OCTAVIO OCTAVIO 19/04/2004
Cada vez estoy más convencido de que, como sentenció Shakespeare, "el nombre es el destino". Más allá de identificarnos frente a los demás, el nombre imprime carácter, marca sendas y casi nos obliga a no defraudar las expectativas que encierra esa parte del alma traducible en letras. Por eso creo que el destino de Carmen, nuestra Carmen Calvo, de alguna manera ya estaba escrito desde el momento en que heredó el nombre de su madre. Tal vez no haya mejor presagio para la cultura española que su Ministra se llame Carmen. Y no por los tópicos folclóricos que rodean al nombre --en ese caso, mejor hubiera sido darle el cargo a Antonio Gala o a Concha Velasco--, sino por el sentido último de una palabra en la que confluyen los diversos caudales del Mediterráneo: el latino, que nos lleva al verso, y el árabe, que nos sitúa en la viña de la que brota el fruto de los dioses hechos hombres. Poemas y jardines, canciones y vides, pues, en una mujer que atesora, como bien sabemos los que la conocemos, todas y cada una de las posibilidades que el nombre dibuja en su mirada de niña que se resiste a dejar de serlo y de mujer que pisa fuerte en un mundo de hombres todopoderosos.
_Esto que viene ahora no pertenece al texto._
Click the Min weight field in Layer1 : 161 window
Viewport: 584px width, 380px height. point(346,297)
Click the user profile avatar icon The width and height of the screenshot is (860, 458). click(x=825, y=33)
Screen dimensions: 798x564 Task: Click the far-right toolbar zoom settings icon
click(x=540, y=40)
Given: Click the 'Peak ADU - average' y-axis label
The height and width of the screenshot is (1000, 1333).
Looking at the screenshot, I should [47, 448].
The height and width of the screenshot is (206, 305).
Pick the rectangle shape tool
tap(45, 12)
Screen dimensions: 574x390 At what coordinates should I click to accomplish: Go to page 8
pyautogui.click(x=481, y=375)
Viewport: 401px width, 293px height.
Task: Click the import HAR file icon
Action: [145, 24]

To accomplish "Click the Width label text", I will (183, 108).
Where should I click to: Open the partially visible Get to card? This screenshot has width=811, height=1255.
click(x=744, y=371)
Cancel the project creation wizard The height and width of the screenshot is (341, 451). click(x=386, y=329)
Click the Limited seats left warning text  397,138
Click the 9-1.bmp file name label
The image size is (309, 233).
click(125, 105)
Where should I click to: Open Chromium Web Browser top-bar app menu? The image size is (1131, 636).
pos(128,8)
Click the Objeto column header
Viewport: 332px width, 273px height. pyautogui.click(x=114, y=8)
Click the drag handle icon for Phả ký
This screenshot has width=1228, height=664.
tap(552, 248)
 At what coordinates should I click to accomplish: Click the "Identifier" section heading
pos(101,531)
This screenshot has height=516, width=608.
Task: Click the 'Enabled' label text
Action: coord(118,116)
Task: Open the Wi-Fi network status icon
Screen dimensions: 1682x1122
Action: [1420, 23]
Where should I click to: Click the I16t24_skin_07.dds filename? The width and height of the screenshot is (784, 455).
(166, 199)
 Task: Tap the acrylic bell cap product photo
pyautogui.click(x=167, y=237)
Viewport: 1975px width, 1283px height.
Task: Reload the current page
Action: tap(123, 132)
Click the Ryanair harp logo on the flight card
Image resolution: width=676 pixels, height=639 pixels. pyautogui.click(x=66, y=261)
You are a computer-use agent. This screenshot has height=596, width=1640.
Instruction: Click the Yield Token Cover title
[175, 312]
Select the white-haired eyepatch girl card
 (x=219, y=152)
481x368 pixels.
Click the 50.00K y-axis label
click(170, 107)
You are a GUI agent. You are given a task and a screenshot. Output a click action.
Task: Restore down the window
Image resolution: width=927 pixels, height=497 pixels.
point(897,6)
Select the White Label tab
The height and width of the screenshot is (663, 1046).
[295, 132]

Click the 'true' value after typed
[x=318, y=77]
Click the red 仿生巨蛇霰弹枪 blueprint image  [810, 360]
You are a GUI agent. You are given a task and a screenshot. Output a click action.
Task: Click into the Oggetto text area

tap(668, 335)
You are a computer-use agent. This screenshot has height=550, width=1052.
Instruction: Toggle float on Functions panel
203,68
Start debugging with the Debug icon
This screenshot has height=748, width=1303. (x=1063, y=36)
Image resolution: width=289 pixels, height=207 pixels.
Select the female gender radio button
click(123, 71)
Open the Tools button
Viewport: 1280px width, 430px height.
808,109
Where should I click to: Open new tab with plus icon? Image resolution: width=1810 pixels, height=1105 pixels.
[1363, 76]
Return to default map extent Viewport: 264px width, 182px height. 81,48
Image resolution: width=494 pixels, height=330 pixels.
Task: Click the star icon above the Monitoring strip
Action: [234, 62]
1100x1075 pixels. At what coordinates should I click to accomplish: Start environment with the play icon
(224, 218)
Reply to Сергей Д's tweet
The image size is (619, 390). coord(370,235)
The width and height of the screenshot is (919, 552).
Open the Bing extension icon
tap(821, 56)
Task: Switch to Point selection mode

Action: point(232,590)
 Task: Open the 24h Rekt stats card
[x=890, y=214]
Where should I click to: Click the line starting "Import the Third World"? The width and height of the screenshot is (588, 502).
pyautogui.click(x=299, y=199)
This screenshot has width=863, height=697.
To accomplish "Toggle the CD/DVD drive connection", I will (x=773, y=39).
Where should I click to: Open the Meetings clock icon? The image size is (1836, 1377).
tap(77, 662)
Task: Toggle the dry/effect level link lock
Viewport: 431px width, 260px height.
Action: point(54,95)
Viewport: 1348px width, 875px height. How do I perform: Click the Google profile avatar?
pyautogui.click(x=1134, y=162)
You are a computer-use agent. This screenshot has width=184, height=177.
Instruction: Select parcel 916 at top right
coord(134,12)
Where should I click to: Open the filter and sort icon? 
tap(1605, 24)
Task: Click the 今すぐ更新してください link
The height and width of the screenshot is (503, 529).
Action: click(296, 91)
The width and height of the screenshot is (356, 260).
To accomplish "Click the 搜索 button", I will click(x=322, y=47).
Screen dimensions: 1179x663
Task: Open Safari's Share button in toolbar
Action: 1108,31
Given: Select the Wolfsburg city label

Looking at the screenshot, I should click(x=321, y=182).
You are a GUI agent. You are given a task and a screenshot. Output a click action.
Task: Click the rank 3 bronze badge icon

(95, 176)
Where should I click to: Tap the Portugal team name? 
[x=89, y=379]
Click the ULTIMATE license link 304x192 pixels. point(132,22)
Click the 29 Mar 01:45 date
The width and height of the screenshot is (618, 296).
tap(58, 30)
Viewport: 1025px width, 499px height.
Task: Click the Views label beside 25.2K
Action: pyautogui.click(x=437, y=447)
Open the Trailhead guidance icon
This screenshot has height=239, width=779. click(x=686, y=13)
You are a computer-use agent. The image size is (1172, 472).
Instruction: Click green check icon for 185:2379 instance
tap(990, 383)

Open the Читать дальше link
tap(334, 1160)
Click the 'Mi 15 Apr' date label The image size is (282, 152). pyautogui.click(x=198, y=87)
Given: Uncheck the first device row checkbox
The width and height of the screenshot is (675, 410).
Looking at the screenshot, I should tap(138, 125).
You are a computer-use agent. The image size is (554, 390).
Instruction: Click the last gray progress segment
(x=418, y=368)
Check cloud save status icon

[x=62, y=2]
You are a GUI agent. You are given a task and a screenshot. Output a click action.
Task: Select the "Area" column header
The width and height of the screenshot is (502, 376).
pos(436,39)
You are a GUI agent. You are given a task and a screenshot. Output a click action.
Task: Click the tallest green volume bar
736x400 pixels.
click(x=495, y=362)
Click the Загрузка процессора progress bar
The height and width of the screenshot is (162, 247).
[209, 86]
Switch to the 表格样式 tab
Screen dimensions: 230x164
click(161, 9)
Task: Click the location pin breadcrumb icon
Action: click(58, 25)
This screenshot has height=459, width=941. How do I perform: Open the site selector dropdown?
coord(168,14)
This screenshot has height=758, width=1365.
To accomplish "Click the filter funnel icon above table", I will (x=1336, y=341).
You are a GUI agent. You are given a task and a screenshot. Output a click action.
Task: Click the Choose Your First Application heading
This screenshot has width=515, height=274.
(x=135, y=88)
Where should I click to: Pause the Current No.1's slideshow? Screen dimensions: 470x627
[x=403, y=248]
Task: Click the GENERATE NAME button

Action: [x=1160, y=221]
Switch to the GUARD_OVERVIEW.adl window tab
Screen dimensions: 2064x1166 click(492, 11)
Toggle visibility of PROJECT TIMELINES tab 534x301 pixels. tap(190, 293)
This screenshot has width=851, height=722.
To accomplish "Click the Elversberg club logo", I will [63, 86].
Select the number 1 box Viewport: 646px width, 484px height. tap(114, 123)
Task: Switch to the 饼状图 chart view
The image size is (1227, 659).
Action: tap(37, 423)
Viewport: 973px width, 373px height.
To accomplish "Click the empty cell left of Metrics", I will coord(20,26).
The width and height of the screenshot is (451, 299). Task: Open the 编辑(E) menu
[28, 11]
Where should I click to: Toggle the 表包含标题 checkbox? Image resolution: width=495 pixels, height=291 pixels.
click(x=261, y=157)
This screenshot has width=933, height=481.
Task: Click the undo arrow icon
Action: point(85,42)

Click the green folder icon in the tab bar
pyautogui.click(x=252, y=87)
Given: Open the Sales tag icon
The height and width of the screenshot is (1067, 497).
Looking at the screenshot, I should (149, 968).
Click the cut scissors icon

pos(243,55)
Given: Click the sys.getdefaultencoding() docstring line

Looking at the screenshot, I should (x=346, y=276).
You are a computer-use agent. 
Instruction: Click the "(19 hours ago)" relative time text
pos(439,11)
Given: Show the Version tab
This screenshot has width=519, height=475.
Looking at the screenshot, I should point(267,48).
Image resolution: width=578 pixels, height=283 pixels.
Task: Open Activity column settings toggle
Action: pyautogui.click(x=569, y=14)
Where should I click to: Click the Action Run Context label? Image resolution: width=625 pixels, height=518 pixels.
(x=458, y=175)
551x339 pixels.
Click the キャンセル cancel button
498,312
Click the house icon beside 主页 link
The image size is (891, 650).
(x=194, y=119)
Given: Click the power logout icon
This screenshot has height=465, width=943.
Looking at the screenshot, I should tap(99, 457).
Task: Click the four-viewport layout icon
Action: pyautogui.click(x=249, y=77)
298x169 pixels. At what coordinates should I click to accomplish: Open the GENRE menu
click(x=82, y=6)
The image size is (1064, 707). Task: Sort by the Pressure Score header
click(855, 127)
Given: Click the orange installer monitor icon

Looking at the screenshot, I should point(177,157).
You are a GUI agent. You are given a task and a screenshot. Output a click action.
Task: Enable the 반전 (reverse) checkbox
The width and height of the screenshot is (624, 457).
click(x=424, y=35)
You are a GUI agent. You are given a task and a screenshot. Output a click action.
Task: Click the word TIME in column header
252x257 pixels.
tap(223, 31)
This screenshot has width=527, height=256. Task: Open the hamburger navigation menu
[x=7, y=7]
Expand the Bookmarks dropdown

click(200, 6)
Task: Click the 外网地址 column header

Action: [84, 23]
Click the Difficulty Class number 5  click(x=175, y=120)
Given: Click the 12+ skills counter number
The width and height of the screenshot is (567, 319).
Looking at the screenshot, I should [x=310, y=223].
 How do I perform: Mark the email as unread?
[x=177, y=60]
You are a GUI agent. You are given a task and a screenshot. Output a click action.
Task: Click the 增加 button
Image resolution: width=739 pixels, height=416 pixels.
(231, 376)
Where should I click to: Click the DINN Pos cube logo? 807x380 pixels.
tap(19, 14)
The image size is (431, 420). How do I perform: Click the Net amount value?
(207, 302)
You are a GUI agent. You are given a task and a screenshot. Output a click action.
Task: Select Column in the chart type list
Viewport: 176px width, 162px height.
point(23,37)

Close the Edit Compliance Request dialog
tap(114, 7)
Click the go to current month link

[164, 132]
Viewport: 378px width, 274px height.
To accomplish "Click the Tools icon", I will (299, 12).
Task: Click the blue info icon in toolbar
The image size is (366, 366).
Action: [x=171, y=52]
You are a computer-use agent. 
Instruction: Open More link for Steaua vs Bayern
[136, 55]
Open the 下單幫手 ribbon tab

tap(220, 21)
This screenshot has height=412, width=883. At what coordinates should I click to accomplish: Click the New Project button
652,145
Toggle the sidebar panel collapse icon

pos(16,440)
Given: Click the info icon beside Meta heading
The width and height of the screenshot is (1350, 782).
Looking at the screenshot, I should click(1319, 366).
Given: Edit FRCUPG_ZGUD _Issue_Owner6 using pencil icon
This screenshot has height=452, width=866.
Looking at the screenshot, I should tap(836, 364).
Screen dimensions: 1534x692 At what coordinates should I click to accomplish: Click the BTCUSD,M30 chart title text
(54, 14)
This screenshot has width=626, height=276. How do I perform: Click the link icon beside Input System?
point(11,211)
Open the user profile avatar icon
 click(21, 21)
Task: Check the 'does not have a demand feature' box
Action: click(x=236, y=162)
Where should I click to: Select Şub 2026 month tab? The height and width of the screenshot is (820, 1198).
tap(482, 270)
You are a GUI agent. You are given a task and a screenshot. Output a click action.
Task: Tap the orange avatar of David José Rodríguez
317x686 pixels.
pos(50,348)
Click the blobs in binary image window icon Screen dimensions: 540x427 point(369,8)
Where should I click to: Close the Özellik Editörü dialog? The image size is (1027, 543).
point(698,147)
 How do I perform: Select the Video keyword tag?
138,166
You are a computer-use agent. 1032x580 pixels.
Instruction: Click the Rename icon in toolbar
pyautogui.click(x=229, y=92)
Como bien prometió Zapatero en una de sus primeras intervenciones electorales, nuestro país necesita una apuesta decidida por la educación y la cultura. Una apuesta que ha sido tradicionalmente uno de los estandartes de la izquierda que aún sigue creyendo en la profundización de la igualdad y en una ciudadanía fortalecida desde las luces y la belleza. Sé que Carmen ha estado siempre comprometida con esta aventura. Y lo ha demostrado en los ocho años en que se ha recorrido Andalucía haciendo lo posible y lo imposible por recuperar el verdadero valor de nuestra tierra: el que brota del mestizaje y de la pluralidad.
Sin duda, el mejor arma para un futuro, para un presente ya, que nos reclama con insistencia que dejemos de hablar de la cultura en singular y que exige injertos que renueven la savia vieja.
Carmen es, y ha sido siempre, una mujer ambiciosa. Cualidad que lejos de ser peyorativa estimo hasta conveniente en alguien que se dedique a la política y que entienda esta como lo que debe ser, es decir, como un servicio público. Sólo desde la ambición es posible transformar la realidad y desatar los lastres que reducen el campo de nuestras miradas. Es labor del buen político, y me consta que Carmen lo es, administrar con prudencia y sabiduría esa ambición, contrarrestando así los excesos que el poder ofrece como serpiente venenosa a la vanidad del que no tiene más remedio que ser un personaje público. No es el único malabarismo que tendrá que realizar desde el Ministerio.
También deberá evitar que su labor de promoción y difusión de la cultura acabe convertida en una cocina de redes clientelares y profetas oficiales.
En el gobierno maravillosamente paritario de Zapatero, no tengo ninguna duda de que Carmen aportará sus vientos de mujer guerrera, sus versos prestados de Byron y de tantos otros románticos y, por qué no, la luz eterna de las huertas por las que a ella tanto le gusta pasear.
Los que hemos tenido la suerte de aprender con ella, sabemos que Carmen es puro nervio y energía, tan desbordante que es difícil seguir su ritmo. Nada le incomoda más que la indecisión, la cobardía o las medias tintas. Todo ello acompañado de una capacidad de seducción y de comunicación con los demás que la convierten en una magnífica urdidora de la escena y de la palabra. Cualidades todas ellas que, sin duda, Carmen ha heredado de la misma mujer que recibió su nombre. Ojalá su presencia, y la de sus compañeras ministras, vaya más allá de la tan vapuleada "cuota" y logre imprimir un aire distinto a la manera de entender la política y la gestión de lo público.
Es una de las muchas esperanzas que todos hemos puesto en el gobierno recién alumbrado. Esperanzas que, por primera vez en la historia, tiene paritariamente nombre de hombre y de mujer y que, por ello, como bien diría Carmen, suponen una decidida apuesta política por mayores dosis de igualdad, o sea, de justicia.